Consider the symmetric matrix $ A=\left[\begin{matrix} 1 & -1 & 3\\ -1 & 2 & 1 \\ 3 & 1 & 1 \end {matrix}\right]$.
Since it is symmetric, there exists an orthogonal matrix $P$ and $D_1$=$\left[\begin{matrix} -\sqrt{6} & 0 & 0\\ 0 & 4 & 0 \\ 0 & 0 & \sqrt{6} \end {matrix}\right]$ such that$$D_1=P^{-1}AP=P^{t}AP.$$
However, when consider the case when A is congruent to $D_2$, $D_2=\left[\begin{matrix} 1 & 0 & 0\\ 0 & 1 & 0 \\ 0 & 0 & -24 \end {matrix}\right]$, and $Q=\left[\begin{matrix} 1 & 1 & -7\\ 0 & 1 & -4 \\ 0 & 0 & 1 \end {matrix}\right]$ we have that $$A=Q^{t}D_2Q.$$
So, $D_1$ doesn't equal to $D_2$.
My question is what is the missing point so that this weird thing happened.
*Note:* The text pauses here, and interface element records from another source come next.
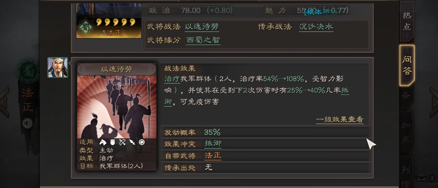
Task: Click the 法正 native general link
Action: [213, 155]
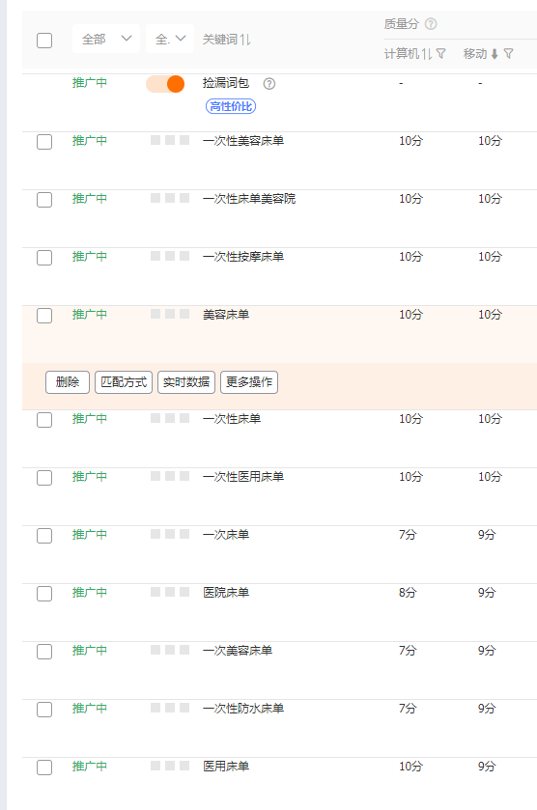The height and width of the screenshot is (810, 537).
Task: Sort 计算机 quality score column
Action: 427,54
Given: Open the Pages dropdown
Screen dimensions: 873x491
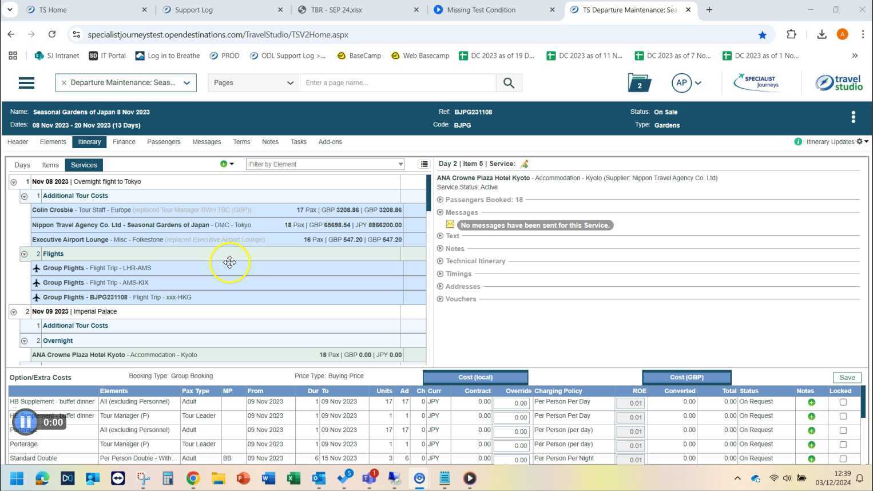Looking at the screenshot, I should click(253, 83).
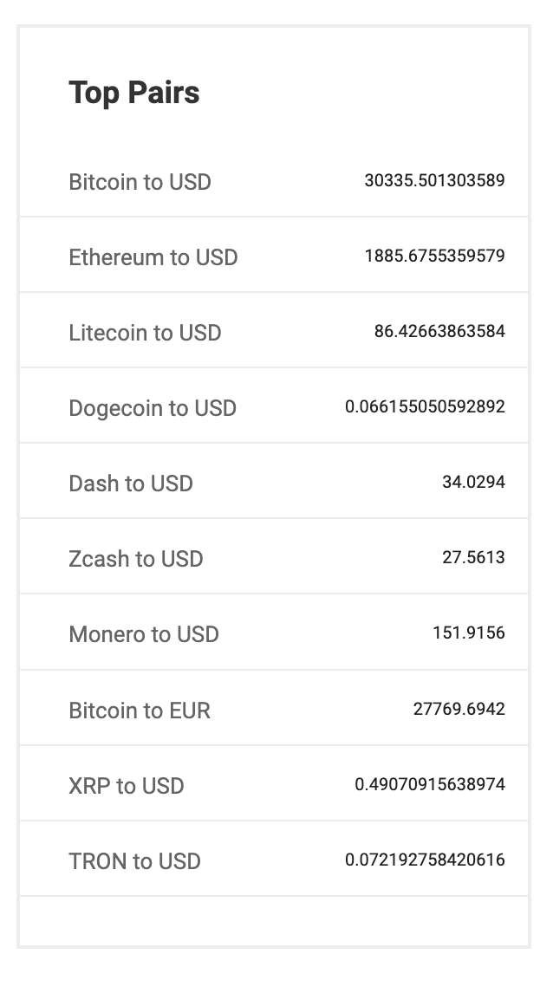
Task: Select the TRON to USD pair
Action: 134,861
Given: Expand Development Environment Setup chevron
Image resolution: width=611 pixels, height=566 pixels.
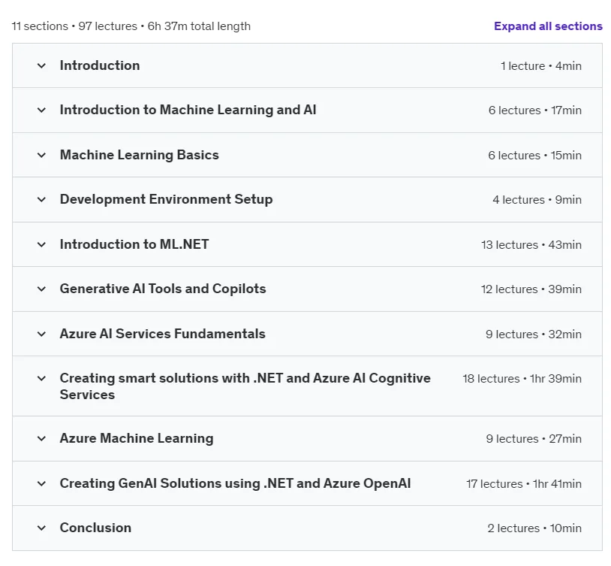Looking at the screenshot, I should click(41, 199).

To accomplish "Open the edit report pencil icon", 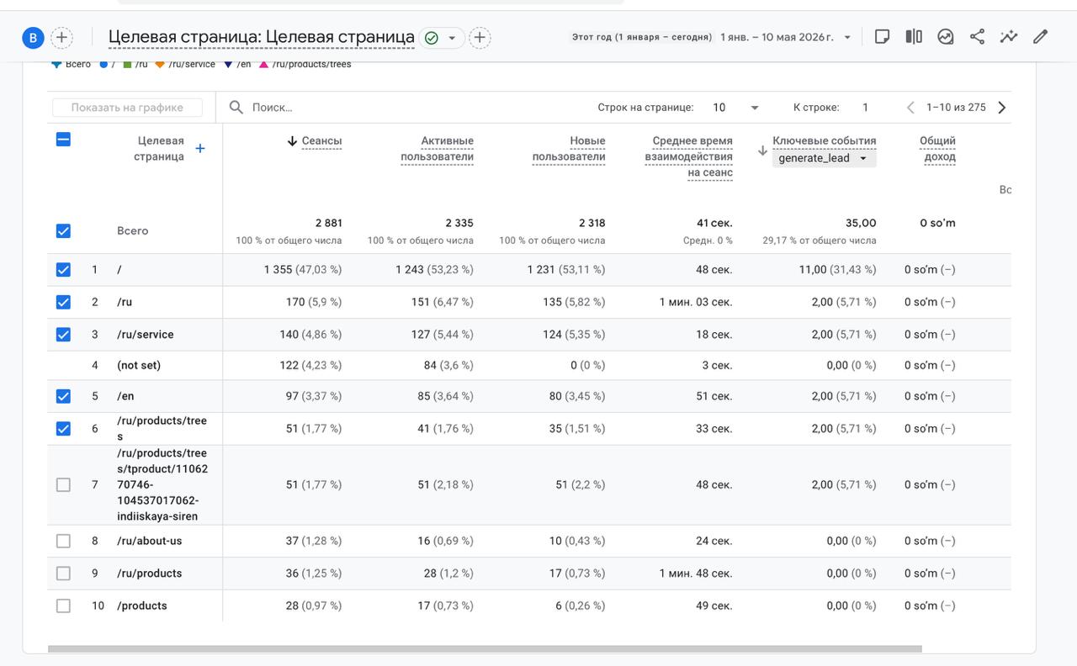I will [1041, 37].
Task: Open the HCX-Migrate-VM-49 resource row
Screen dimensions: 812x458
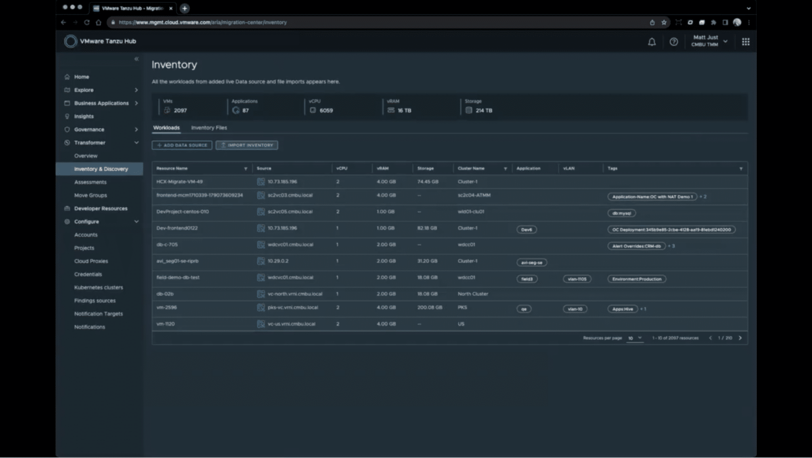Action: coord(180,182)
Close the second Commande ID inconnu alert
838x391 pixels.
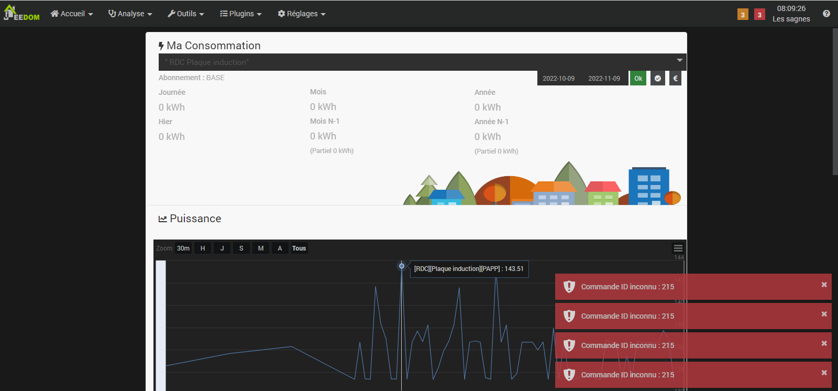pos(824,314)
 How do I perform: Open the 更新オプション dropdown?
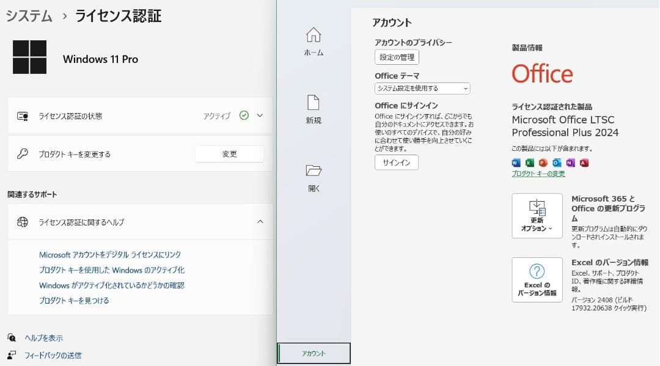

Thank you!
Congruency is different from similarity in that the former does not preserve the eigenvalues, but it does preserves the sign of them.
Example: $$ \begin{bmatrix} 1 & 0 \\ 0 & 2 \end{bmatrix}, \quad \begin{bmatrix} 1 & 0 \\ 0 & 1 \end{bmatrix} $$ you could clearly give a congruence between these matrices.